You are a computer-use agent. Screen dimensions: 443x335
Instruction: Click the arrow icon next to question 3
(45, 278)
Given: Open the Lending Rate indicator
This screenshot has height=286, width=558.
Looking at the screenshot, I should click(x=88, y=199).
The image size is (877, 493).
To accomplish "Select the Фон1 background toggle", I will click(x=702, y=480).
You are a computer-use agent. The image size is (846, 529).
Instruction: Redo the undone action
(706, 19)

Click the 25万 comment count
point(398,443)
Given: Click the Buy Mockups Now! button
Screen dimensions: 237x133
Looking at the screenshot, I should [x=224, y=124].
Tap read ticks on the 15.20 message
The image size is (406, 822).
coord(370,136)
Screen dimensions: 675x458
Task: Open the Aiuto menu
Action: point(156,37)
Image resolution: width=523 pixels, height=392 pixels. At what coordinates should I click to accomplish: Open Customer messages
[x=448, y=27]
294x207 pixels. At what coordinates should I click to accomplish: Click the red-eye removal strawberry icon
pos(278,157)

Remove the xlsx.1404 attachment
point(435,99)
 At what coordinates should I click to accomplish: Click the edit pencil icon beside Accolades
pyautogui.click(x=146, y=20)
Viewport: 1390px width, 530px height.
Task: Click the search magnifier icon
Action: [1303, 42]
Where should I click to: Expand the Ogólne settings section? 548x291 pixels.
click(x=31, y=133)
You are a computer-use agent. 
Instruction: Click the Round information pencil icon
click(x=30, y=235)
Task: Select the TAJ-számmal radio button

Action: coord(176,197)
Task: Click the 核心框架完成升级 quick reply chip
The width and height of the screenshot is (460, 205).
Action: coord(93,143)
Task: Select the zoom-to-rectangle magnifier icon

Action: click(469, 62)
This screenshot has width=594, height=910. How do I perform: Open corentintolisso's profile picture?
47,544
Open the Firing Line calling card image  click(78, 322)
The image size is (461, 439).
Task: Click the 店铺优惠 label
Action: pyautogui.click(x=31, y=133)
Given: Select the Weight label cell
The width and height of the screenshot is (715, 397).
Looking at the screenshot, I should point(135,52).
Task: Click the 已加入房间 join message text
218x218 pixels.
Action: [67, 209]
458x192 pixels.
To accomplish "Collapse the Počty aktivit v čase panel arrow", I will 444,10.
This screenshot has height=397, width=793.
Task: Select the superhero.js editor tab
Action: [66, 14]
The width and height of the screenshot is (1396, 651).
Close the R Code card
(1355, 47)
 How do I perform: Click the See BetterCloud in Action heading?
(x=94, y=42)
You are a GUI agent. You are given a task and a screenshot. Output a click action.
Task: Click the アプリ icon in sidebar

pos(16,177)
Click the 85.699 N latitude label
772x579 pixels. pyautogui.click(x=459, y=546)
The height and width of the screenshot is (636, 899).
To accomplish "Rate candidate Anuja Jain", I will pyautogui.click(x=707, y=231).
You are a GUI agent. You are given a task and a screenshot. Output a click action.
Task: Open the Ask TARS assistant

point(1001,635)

:::::

■ INSTRUCTIONS TO FOLLOW:
The output should be exactly the lines above from the line containing "218x218 pixels." to the line containing "The height and", inclusive, with no other lines.

■ RESULT OF THE EXERCISE:
218x218 pixels.
Action: [67, 209]
458x192 pixels.
To accomplish "Collapse the Počty aktivit v čase panel arrow", I will 444,10.
This screenshot has height=397, width=793.
Task: Select the superhero.js editor tab
Action: [66, 14]
The width and height of the screenshot is (1396, 651).
Close the R Code card
(1355, 47)
 How do I perform: Click the See BetterCloud in Action heading?
(x=94, y=42)
You are a GUI agent. You are given a task and a screenshot. Output a click action.
Task: Click the アプリ icon in sidebar

pos(16,177)
Click the 85.699 N latitude label
772x579 pixels. pyautogui.click(x=459, y=546)
The height and width of the screenshot is (636, 899).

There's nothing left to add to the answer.